- **List of tasks**:
#1 Answer these questions from the driveway article:
(a) How does it define square footage?
(b) What calculation does it give for a basic rectangular driveway?
(c) Into how many sections does it say to divide the drawing?
#2 Return the passage of the driveway article starting at "How to Figure" and ending at "footage of the driveway.", word for word.
#3 Write the next part of the driveway article, picking up after its final sentence.

- **Provided text**:

* * * * * * *

How to Figure Square Footage for a Driveway With Radius Entrances
Figuring the square footage of a driveway is an important task if you are planning to pave or enlarge your driveway. Square footage is simply the two-dimensional area covered by a shape or an object. Calculating the square footage of a basic rectangular driveway is a simple process of multiplying length times width. Some driveways, however, have radius entrances. A radius entrance is a curved portion of the driveway that slopes outward toward the road. If your driveway has radius entrances, you will need to apply the appropriate mathematical formulas to determine the total square footage of the driveway.
Sketch a rough drawing of the driveway.
Divide the drawing into three sections. One section is a rectangle that extends from the house outward until you reach the road. The other two sections are on either side of the rectangle. These sections are the radius entrances. They resemble triangles that connect the rectangular portion of the driveway and the road.

* * * * * * *

- **Data listing**:
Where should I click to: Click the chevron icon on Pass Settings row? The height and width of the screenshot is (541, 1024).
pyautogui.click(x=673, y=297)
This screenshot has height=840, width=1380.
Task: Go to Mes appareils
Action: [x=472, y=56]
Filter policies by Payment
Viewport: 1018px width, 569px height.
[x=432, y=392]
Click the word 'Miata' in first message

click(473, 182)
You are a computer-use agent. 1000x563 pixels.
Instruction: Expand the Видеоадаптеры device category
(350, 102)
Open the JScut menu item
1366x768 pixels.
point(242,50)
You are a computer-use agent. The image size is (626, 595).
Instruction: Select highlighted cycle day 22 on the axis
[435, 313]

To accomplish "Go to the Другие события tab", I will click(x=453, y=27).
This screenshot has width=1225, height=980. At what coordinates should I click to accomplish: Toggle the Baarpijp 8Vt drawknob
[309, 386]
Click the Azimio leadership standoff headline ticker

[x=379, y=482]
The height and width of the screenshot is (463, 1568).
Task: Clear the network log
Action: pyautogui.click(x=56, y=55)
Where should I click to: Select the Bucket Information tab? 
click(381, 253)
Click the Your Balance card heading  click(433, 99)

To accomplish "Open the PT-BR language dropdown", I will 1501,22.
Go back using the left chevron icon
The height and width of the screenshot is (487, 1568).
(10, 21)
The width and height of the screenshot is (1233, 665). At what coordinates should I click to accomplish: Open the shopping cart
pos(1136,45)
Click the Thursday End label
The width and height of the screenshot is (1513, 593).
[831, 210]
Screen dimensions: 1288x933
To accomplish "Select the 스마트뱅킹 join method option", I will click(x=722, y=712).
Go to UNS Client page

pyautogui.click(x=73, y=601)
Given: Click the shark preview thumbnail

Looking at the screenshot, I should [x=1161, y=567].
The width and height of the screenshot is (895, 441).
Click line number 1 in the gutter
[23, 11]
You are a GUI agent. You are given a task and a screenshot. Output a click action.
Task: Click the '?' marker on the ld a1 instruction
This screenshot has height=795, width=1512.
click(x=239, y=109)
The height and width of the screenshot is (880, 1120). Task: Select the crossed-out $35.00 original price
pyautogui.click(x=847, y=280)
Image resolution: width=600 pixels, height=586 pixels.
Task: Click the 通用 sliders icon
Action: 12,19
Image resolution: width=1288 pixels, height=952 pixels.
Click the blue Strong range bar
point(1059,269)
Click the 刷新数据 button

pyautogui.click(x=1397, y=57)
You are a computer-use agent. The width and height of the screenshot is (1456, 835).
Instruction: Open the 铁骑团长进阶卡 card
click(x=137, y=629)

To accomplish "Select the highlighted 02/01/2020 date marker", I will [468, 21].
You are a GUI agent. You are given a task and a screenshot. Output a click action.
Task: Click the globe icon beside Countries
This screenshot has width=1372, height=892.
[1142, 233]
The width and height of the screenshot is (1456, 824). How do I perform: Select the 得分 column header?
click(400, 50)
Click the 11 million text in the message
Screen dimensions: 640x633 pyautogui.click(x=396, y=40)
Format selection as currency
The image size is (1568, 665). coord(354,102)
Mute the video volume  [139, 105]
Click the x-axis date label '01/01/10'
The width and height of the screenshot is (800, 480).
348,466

* * * * * * *

- **Expected answers**:
#1
(a) Square footage is the two-dimensional area covered by a shape or an object.
(b) Multiply length times width.
(c) Three sections.

#2
How to Figure Square Footage for a Driveway With Radius Entrances
Figuring the square footage of a driveway is an important task if you are planning to pave or enlarge your driveway. Square footage is simply the two-dimensional area covered by a shape or an object. Calculating the square footage of a basic rectangular driveway is a simple process of multiplying length times width. Some driveways, however, have radius entrances. A radius entrance is a curved portion of the driveway that slopes outward toward the road. If your driveway has radius entrances, you will need to apply the appropriate mathematical formulas to determine the total square footage of the driveway.

#3
Measure the length and width of the rectangular portion of the driveway. Multiply the length times the width to get the area of this section. For example, if the driveway is 12 feet wide and 50 feet long, multiply 12 times 50 to get 600 square feet for this section.
Measure the edge of the driveway that connects the side of the rectangular portion to the end of the outward curve. This edge will be flush with the road.
Square the measurement from Step 4. In other words, multiply the measurement times itself. For instance, if the measurement from Step 4 was 10 feet, multiply 10 times 10 to get 100. Multiply this figure times a constant of 0.2145. In this example, you would multiply 100 times 0.2145 to get 21.45. Multiply this figures times 2 to account for both sides of the driveway. In this example, you would multiply 21.45 times 2 to get 42.9 square feet.
Add the square footage for both sides to the square footage of the rectangular section of the driveway to obtain the total square feet contained within the driveway. In this example, you would add 42.9 to 600 to get 642.9 square feet.
- Write your measurements down onto your sketch to give yourself a clear, organized means of solving this square footage problem.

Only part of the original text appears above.